***** Supplied records *****

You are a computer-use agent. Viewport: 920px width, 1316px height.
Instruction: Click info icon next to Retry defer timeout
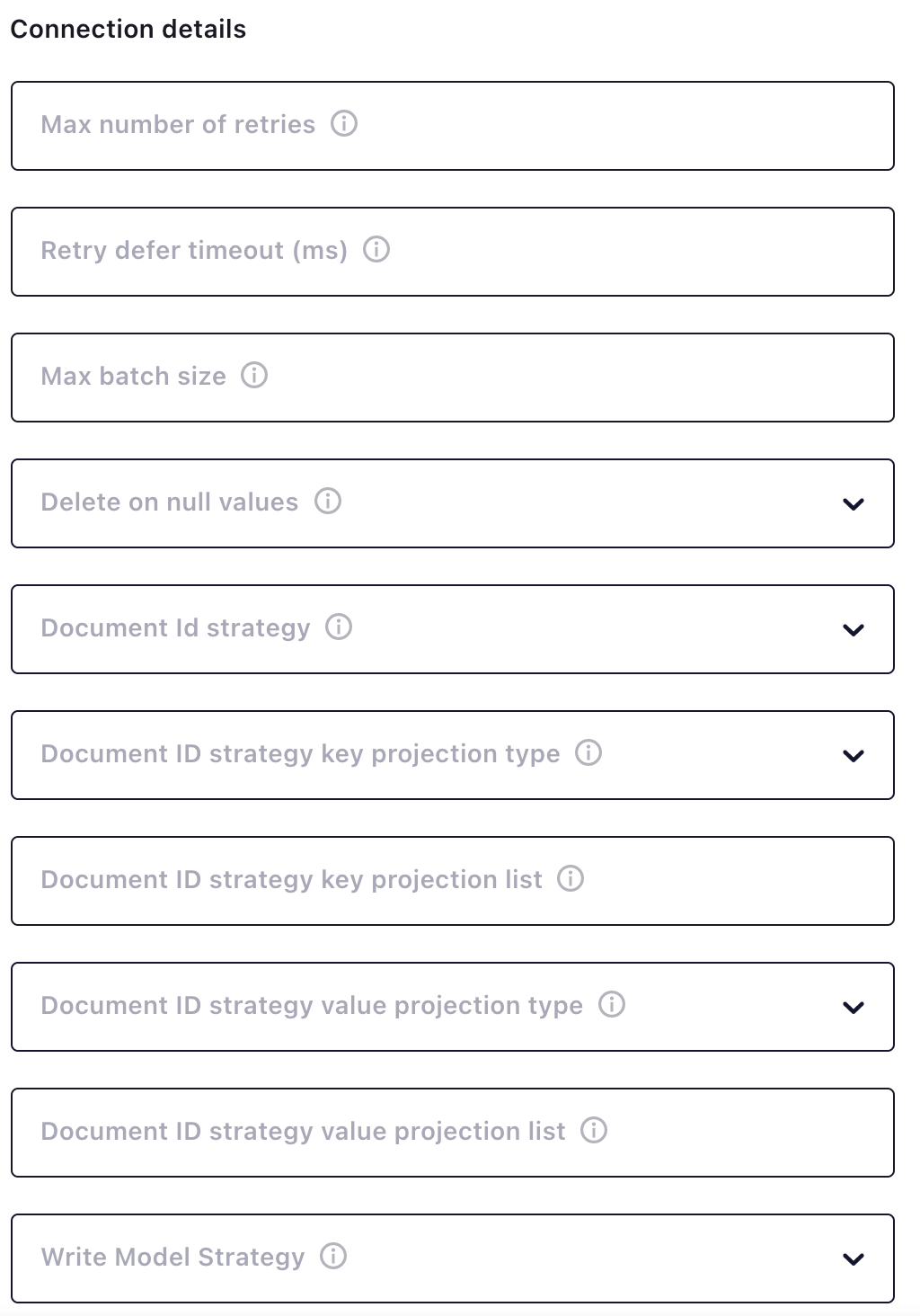pos(376,249)
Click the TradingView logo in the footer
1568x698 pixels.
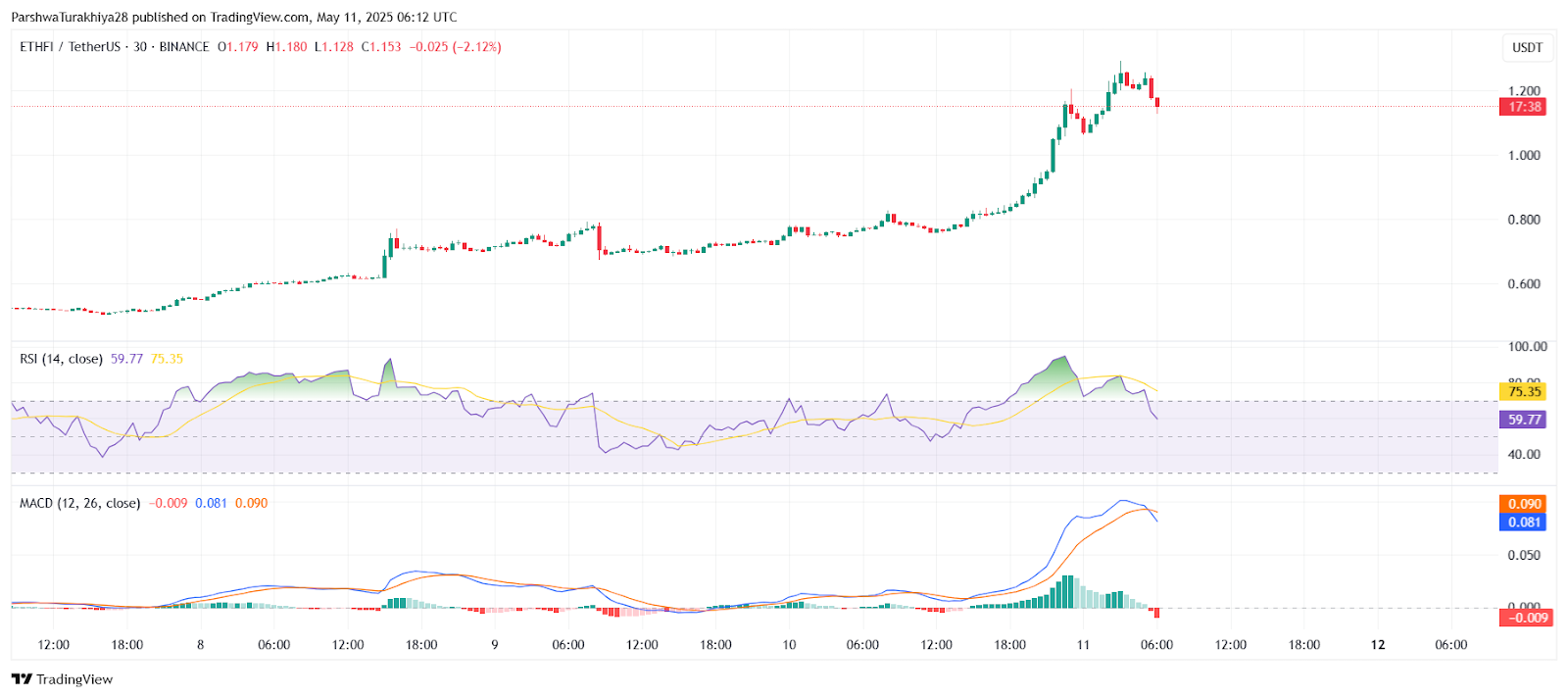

*****

Problem requirements: The full data, repeated exactly and stripped of its pictures, is the expected answer.

Answer space:
You are a computer-use agent. Viewport: 920px width, 1316px height.
Instruction: Click info icon next to Retry defer timeout
pos(376,249)
Click the TradingView logo in the footer
1568x698 pixels.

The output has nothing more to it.